## Start Provided data

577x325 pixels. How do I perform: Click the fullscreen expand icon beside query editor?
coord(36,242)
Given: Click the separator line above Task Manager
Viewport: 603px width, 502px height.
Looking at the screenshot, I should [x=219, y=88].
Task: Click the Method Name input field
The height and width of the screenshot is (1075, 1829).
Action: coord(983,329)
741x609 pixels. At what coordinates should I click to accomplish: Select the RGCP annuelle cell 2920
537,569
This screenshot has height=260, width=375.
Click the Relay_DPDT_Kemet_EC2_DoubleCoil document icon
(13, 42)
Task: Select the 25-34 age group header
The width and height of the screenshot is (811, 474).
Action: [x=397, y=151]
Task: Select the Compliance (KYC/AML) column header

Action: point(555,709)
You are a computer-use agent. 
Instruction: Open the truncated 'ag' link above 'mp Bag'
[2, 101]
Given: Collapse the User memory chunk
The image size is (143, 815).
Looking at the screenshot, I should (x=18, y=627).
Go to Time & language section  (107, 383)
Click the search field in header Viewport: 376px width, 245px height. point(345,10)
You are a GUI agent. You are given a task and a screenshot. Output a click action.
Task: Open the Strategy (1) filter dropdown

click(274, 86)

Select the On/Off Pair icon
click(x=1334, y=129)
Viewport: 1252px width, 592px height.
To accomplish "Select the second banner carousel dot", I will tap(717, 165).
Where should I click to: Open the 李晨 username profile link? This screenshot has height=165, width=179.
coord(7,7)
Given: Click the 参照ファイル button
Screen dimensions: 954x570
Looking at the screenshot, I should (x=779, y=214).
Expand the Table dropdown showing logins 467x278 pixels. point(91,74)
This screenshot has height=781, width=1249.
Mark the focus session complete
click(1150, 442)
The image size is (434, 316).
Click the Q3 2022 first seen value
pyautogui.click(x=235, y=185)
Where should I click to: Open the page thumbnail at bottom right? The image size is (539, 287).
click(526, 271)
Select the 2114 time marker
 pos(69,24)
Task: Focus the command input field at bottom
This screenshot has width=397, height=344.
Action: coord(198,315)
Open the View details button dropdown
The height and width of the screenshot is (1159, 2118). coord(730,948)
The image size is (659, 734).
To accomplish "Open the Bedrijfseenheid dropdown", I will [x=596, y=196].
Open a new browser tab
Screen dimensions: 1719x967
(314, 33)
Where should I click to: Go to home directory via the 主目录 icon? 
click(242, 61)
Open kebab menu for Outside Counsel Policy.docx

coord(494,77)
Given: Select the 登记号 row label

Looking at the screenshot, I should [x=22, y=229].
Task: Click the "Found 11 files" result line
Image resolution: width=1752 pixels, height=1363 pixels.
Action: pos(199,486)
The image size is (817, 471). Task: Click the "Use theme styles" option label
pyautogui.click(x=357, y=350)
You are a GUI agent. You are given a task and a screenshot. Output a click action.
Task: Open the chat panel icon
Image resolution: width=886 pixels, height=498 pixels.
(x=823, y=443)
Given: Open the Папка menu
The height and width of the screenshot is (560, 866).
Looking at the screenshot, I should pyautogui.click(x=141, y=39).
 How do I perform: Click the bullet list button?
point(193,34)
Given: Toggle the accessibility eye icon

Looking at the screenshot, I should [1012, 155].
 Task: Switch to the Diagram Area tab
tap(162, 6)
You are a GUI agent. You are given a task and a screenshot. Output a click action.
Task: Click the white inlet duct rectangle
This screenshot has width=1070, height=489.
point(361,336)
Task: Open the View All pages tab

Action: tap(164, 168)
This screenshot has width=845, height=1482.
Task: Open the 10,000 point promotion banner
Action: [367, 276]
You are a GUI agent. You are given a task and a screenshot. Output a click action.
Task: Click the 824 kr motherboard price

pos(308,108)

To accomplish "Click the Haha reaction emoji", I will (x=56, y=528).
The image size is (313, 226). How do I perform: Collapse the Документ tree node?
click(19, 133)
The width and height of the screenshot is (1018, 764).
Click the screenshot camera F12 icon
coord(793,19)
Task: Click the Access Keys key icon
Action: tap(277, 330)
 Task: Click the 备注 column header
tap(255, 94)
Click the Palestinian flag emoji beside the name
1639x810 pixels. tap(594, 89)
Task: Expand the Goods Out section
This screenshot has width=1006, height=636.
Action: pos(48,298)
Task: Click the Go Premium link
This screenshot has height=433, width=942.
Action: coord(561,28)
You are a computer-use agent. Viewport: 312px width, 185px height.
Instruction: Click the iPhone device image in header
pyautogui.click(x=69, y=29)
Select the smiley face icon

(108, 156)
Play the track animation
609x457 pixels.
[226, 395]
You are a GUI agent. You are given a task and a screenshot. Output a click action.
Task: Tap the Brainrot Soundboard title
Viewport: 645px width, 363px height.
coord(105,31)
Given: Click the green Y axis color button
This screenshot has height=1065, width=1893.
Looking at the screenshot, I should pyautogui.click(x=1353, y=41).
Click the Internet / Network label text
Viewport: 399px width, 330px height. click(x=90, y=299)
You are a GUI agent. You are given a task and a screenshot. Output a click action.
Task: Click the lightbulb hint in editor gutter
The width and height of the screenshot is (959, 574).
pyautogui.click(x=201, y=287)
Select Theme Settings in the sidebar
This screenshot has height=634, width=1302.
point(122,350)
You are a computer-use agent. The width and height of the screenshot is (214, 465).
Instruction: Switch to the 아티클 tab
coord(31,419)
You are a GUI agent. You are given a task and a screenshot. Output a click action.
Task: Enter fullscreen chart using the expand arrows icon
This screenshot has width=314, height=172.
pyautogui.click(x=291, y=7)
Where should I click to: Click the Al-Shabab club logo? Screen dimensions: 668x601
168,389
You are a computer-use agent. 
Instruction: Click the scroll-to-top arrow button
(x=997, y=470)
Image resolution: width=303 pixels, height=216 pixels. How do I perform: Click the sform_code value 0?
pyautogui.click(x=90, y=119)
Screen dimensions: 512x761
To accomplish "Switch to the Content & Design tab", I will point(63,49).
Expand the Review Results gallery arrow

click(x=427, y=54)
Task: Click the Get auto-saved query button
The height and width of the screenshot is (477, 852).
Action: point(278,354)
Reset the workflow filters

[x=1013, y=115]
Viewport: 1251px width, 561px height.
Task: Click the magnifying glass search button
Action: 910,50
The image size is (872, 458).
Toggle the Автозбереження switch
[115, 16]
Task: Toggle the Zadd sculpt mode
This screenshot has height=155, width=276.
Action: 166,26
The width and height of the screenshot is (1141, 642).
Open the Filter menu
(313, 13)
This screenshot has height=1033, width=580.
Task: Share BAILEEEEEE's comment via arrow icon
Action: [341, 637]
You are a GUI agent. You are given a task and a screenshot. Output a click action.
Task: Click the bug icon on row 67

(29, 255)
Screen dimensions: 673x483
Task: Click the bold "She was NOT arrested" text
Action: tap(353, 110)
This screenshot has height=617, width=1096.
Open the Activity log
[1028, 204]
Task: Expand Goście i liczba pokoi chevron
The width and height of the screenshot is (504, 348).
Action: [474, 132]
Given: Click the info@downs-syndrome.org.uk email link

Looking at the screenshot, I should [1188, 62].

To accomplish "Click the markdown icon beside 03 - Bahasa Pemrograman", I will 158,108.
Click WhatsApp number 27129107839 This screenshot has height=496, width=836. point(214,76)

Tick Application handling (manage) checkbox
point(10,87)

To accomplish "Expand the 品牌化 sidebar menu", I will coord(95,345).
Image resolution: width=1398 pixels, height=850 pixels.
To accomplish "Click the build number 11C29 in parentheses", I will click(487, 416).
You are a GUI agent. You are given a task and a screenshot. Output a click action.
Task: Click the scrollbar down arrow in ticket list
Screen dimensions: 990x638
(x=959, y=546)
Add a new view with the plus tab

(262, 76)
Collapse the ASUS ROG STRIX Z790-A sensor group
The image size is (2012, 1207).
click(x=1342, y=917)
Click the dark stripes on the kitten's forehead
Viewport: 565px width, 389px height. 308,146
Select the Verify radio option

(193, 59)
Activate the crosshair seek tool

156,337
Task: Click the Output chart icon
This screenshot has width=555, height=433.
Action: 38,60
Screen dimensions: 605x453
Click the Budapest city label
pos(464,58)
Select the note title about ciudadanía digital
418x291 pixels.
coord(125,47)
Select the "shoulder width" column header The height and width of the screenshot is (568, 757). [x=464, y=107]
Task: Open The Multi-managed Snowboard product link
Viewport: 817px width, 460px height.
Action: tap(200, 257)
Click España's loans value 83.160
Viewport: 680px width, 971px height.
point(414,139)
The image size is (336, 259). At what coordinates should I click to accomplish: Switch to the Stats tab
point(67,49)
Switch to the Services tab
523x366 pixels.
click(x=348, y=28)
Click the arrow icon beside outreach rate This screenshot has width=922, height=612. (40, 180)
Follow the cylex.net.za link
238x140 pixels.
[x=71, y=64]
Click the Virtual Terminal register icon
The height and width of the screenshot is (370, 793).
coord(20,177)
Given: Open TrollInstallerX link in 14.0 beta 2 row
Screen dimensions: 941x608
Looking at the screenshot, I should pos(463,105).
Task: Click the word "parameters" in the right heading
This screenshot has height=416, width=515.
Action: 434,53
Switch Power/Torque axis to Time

## End Provided data

> **What is asked**
Render the records as a JSON list of strings, one string per line, leaving out blank lines. Begin at the line that contains "Given: Click the 参照ファイル button" and stop after the line that contains "Looking at the screenshot, I should [x=22, y=229].", including both of those lines.

> **Solution below**
[
  "Given: Click the 参照ファイル button",
  "Screen dimensions: 954x570",
  "Looking at the screenshot, I should (x=779, y=214).",
  "Expand the Table dropdown showing logins 467x278 pixels. point(91,74)",
  "This screenshot has height=781, width=1249.",
  "Mark the focus session complete",
  "click(1150, 442)",
  "The image size is (434, 316).",
  "Click the Q3 2022 first seen value",
  "pyautogui.click(x=235, y=185)",
  "Where should I click to: Open the page thumbnail at bottom right? The image size is (539, 287).",
  "click(526, 271)",
  "Select the 2114 time marker",
  " pos(69,24)",
  "Task: Focus the command input field at bottom",
  "This screenshot has width=397, height=344.",
  "Action: coord(198,315)",
  "Open the View details button dropdown",
  "The height and width of the screenshot is (1159, 2118). coord(730,948)",
  "The image size is (659, 734).",
  "To accomplish \"Open the Bedrijfseenheid dropdown\", I will [x=596, y=196].",
  "Open a new browser tab",
  "Screen dimensions: 1719x967",
  "(314, 33)",
  "Where should I click to: Go to home directory via the 主目录 icon? ",
  "click(242, 61)",
  "Open kebab menu for Outside Counsel Policy.docx",
  "coord(494,77)",
  "Given: Select the 登记号 row label",
  "Looking at the screenshot, I should [x=22, y=229]."
]